### Page extract
□ □ □ □
By Jessie McDonald Wagstaff

Published in "Descendants and Ancestors of
William McDonald and Christina Wallace" (1968)

William McDonald is among the exceptionally interesting characters of our Holladay history. His entire life is a panorama of energy, determination and ambition to achieve success. Never for a moment did he strive for social recognition or worldly acclaim, but found in the every day pursuits of life, the things worthwhile.

He worked the soil for his living and knew the hard way, the aching back and dripping brow which mother nature requires in turn to give for her productiveness. He also knew the satisfaction, the independence and manly strength that comes to him who lives close to mother nature. He worked as a farm laborer doing all kinds of farm work. He also took care of sheep herds out in the hills

for land owners. While he lived in Scotland, he never owned a farm or home but always worked for other people.

A William McDonald's parents were John McDonald and Helen Gamley. Helen Gamley was an obstetrician. She took care of the women and newly born children for miles around in that vicinity and did all her travelling by horseback.

William McDonald married Christina Wallace on the 26th day of May 1844. Their family was composed of one daughter and four sons, namely, Mary, John, David, Francis and William. They attended good schools in the locality where they lived. The law schools in Dundee were not far away. After finishing school, the family was encouraged to prepare themselves for making a living by taking training in some trade or profession.
□ □ □ □
### Supplied information
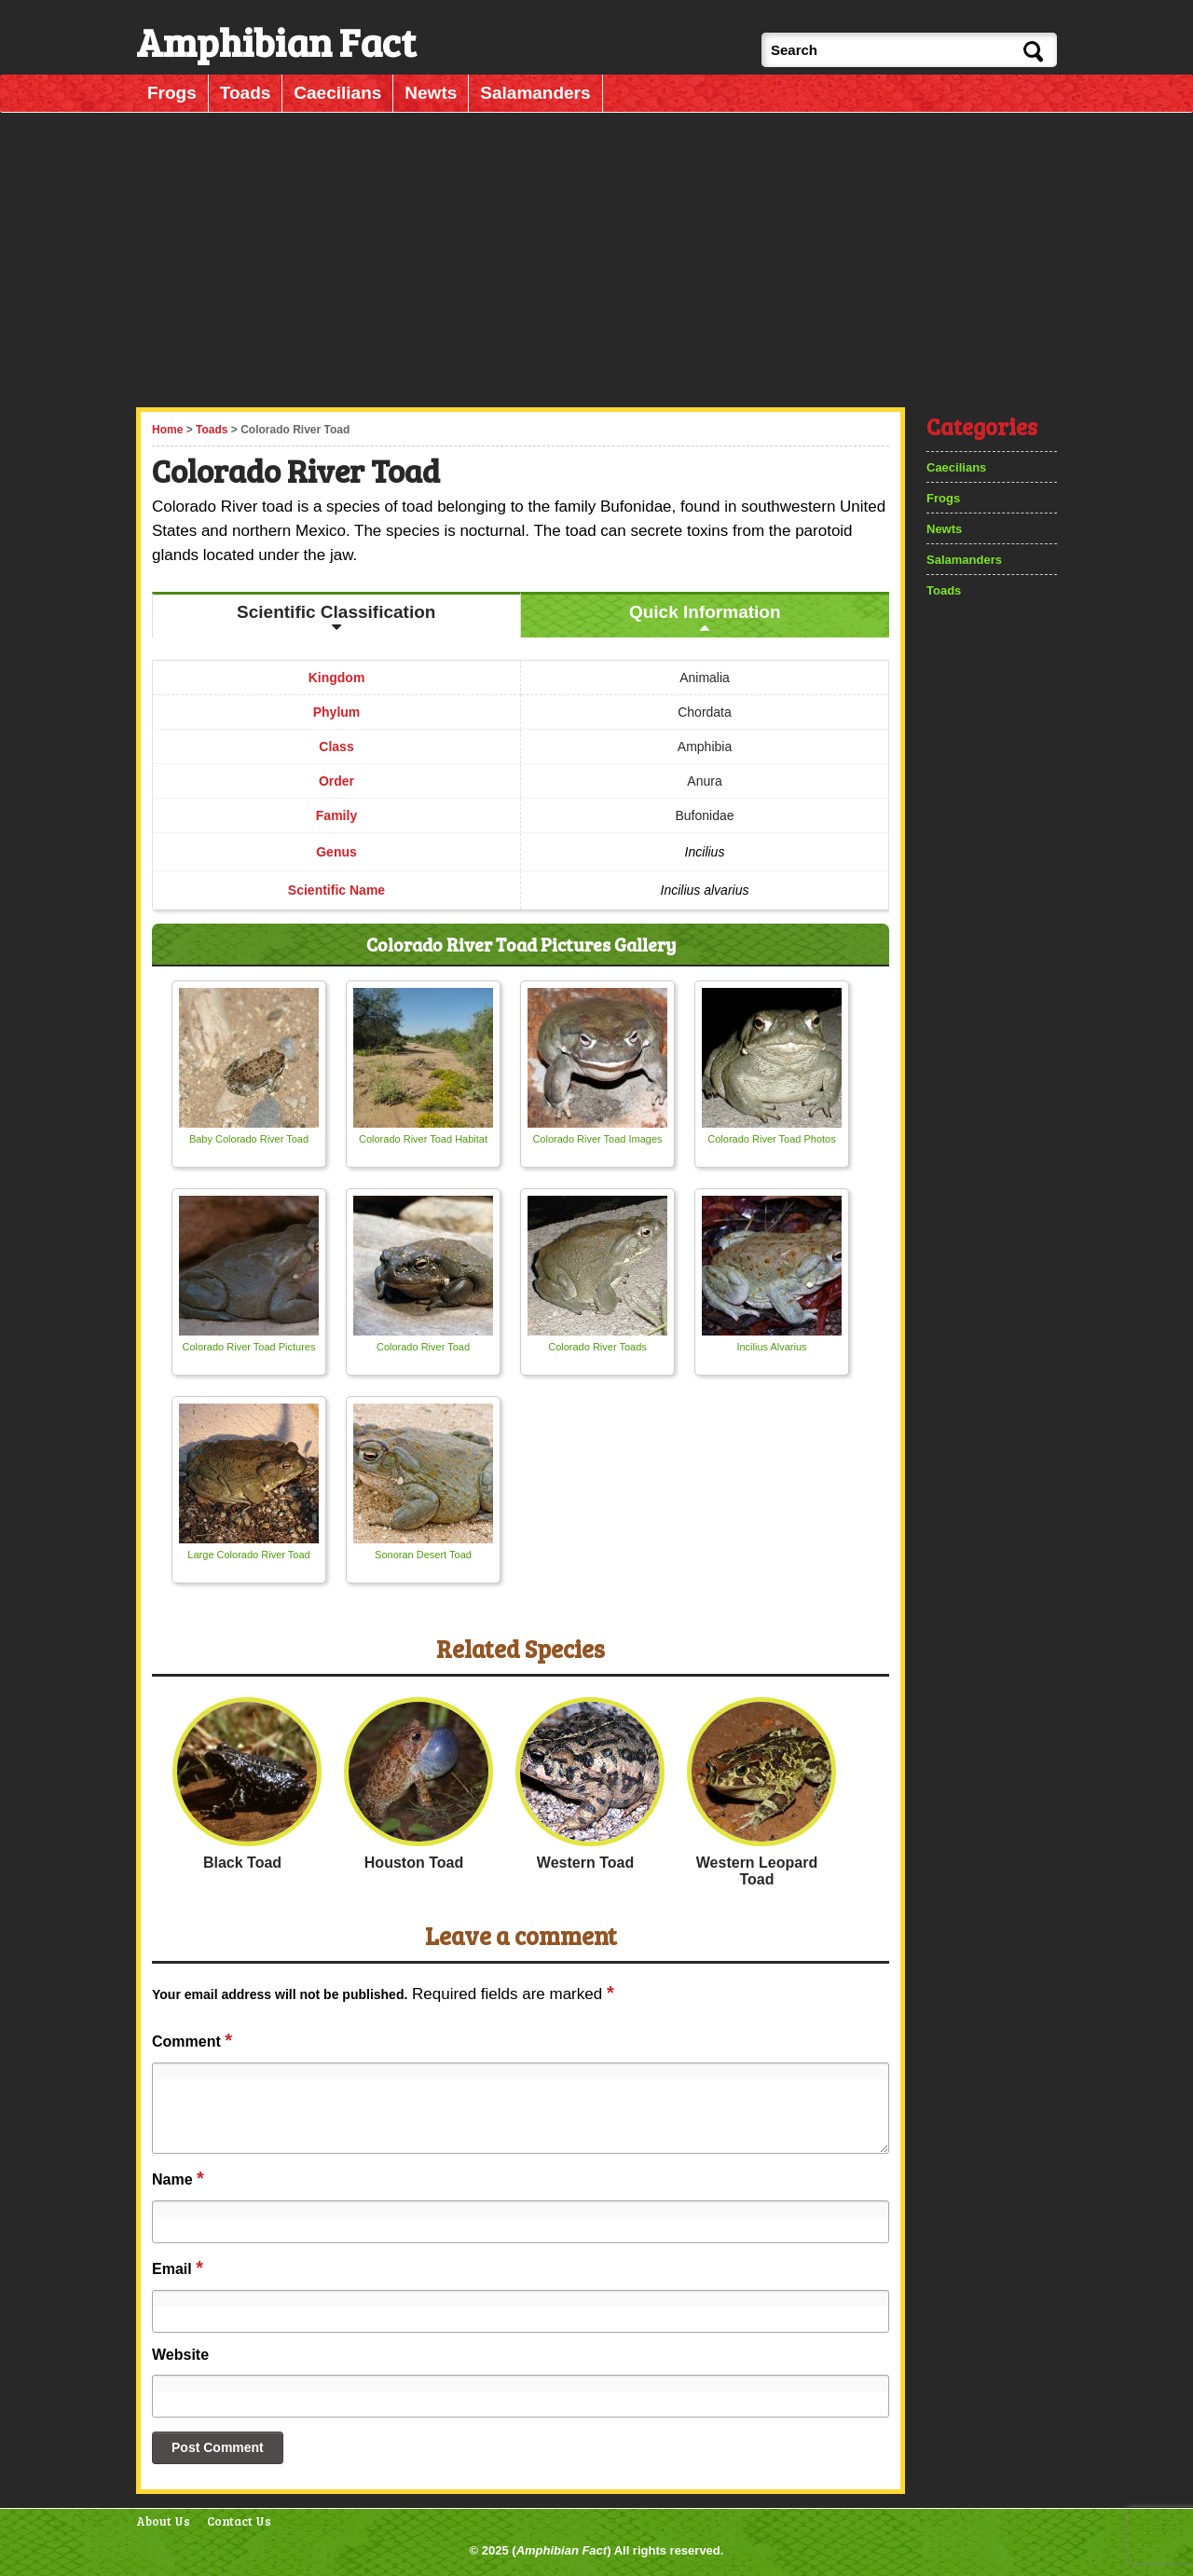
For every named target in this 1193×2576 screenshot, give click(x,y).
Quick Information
□ □ □ □
### Aim A
Translate this sentence from the family history of William McDonald into Spanish: "William McDonald married Christina Wallace on the 26th day of May 1844."
### Aim B
In one to three sentences, explain why the William McDonald family history says the children were encouraged to take training in a trade or profession after finishing school.
### Aim C
Carry the family history of William McDonald forward from its last sentence, about the children training in a trade or profession.

### Task answer A
William McDonald se casó con Christina Wallace el 26 de mayo de 1844.

### Task answer B
The family was encouraged to take that training so they could prepare themselves for making a living.

### Task answer C
The following incident was told by Grandfather William to Thomas McDonald. Grandfather was out in the hills tending a herd of sheep when a terrible snow storm came up. He was buried alive under the snow and could not move. Several men were trying to find him. He could hear them talking but they could not hear him. After digging around they decided to leave as they had given up trying to find him. As they were leaving, one man struck his shovel down in the snow and it hit grandfather on his leg. They then proceeded to dig him out. With care he was restored to life. This was a very narrow escape from being frozen to death.

Another incident in his life was told to James McDonald and is as follows. Grandfather was on top of a high cliff by a waterfall of a hundred feet in height where a large water wheel was being run for power. A terrible storm came on suddenly and he was caught by the wind and fell into the meshes of the water wheel and lifted high upwards. Every minute he thought would be his last. He t)rayed very fervently that his life would be spared. When he was about half way up, the wheel stopped momentarily and he walked out on dry land. He wondered for what great purpose his life was spared.

He came by rail to Utah and settled in Big Cottonwood. He bought land from William Wayman and Mrs. Swanner which was located close to the foot of the Wasatch mountains. The land was grown over with sage and oak brush and was supposed to be of little value. He lived in a dugout at the foot of the mountain close to a spring. Grandfather worked hard for many years removing the rocks and cleaning his land of brush. He was up at early day break and worked until dusk. After many years an orchard of peach and apple trees were planted whichbore delicious fruit along with luscious grapes and strawberries. Also, he raised fields of grain and alfalfa which grew in abundance. "The peaches, strawberries and other fruit that grew on the farm were never wasted. Grandfather provided a bounteous garden and helped dry the fruit that fell to the ground or was not sold. 11 (Told by Emily)

According to the law at that time, every farmer was ordered to fence his farm to keep out stray animals. He fenced his place with good posts and barbed wire. One day a herd of breachy cattle broke through the fence and got in his grain field. While driving them from his field, he prodded the bull with his pitchfork and it broke. The vicious bull charged and threw him to the ground and trampled him. He screamed for help. His neighbor, William Wayman, heard his scream and came to his rescue. He drove the cows away and saved his life, but his leg was badly broken vhich caused him to be a cripple for the rest of his life.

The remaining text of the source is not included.